CHIARAMONTI – (c.p.) L'idea di costituire una società sportiva intercomunale di marca anglonese sta segnando il passo e stenta a decollare. Il sogno di Sergio Martinez[1], che ipotizza il coinvolgimento di tutte le società sportive locali per dare vita a un nuovo sodalizio, ha cozzato contro la dura e controproducente realtà del campanilismo nostrano.

Il progetto di costituire un organismo che, con l'unione delle forze, avrebbe potuto portare una squadra dell'Anglona a livelli tecnici e agonistici finora impensabili, ha trovato interessati, ma non più di tanto, i presidenti dei sodalizi sportivi dei singoli paesi che sono stati invitati a farne parte.

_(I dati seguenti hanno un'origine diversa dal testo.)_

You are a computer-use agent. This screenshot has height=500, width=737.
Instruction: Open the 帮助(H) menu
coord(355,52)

L'idea è buona, è stato detto, e deve essere portata avanti; ma di sciogliere le società sportive locali neanche a parlarne! Così sono passati i mesi e della cosa non si è più parlato. Ma Sergio Martinez non è persona che si lascia scoraggiare dal primo insuccesso. Convinto com'è della bontà della sua proposta, non si arrende di fronte alla probabilità che il progetto di offrire all'Anglona un organismo sportivo che punti in alto possa infrangersi di fronte al muro dell'indifferenza e della diffidenza.

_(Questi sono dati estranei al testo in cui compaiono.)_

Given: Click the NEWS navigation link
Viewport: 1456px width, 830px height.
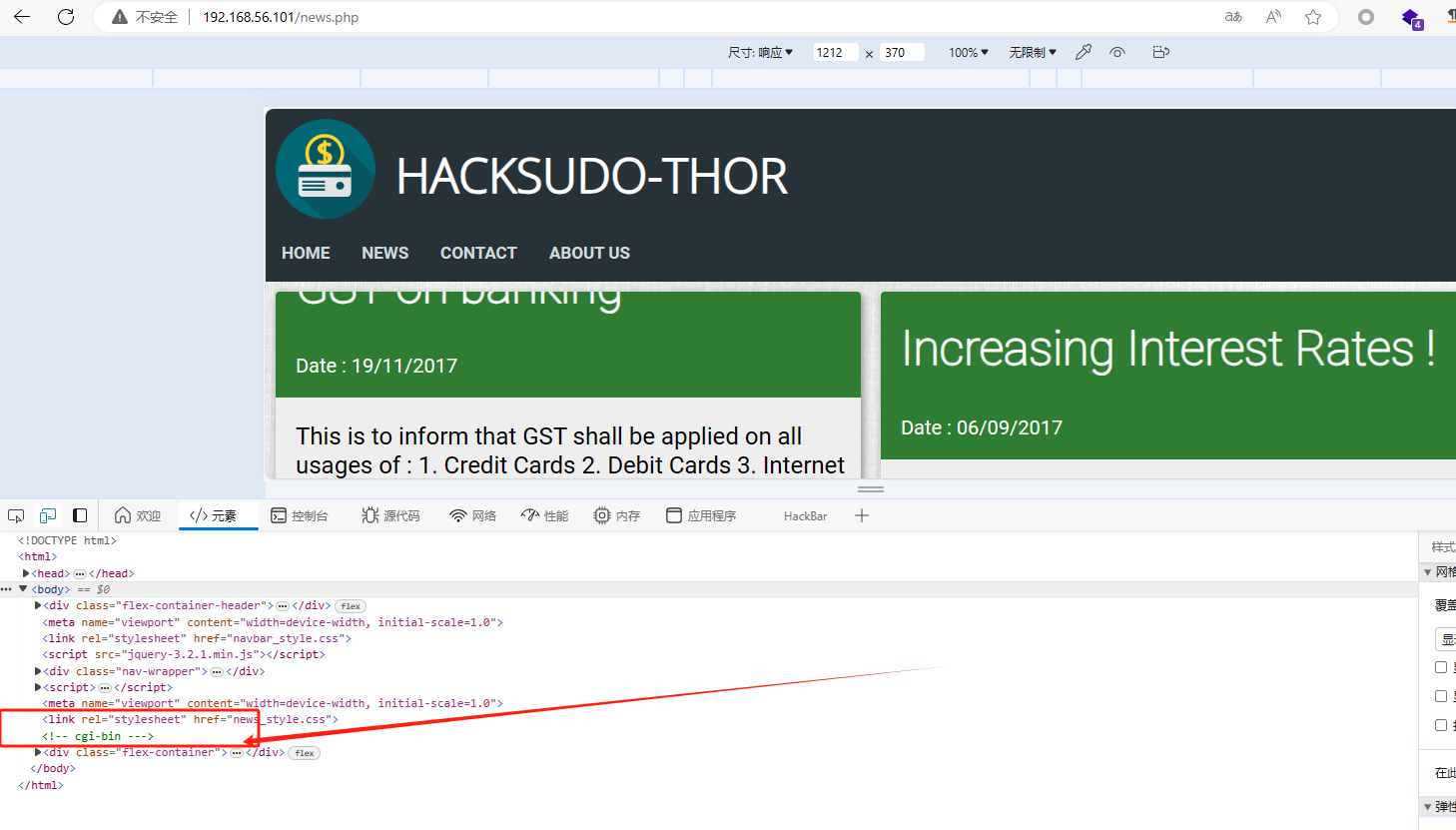Looking at the screenshot, I should pos(384,253).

Se non ci stanno le società sportive, sostiene Sergio Martinez, si può andare avanti con un gruppo di privati disposti a quotarsi per costituire una società che, sfruttando tutte le disposizioni a favore del credito sportivo, possa mettere su alcune iniziative nel campo del calcio e di altre specialità, per giungere alla costruzione di un impianto polivalente fra Chiaramonti e Perfugas. Al centro dell’Anglona, dunque.

Alcuni appassionati hanno già dato la propria adesione; si tratta di venire al sodo, definire il progetto nei dettagli e, attorno a esso, raccogliere consensi, energie e finanziamenti.

I dirigenti del Laerru pare siano disposti a mettere a disposizione della nuova società il titolo della propria squadra, che assumerebbe il nome di Anglona e si avvarrebbe, in attesa di tempi migliori, del proprio campo.

Ce la farà Sergio Martinez a vincere questa battaglia? La strada non è facile; ma l'idea è buona. Dunque vale la pena di battersi.

 



[1] Prestigioso allenatore del Laerru, che militava in prima Categoria.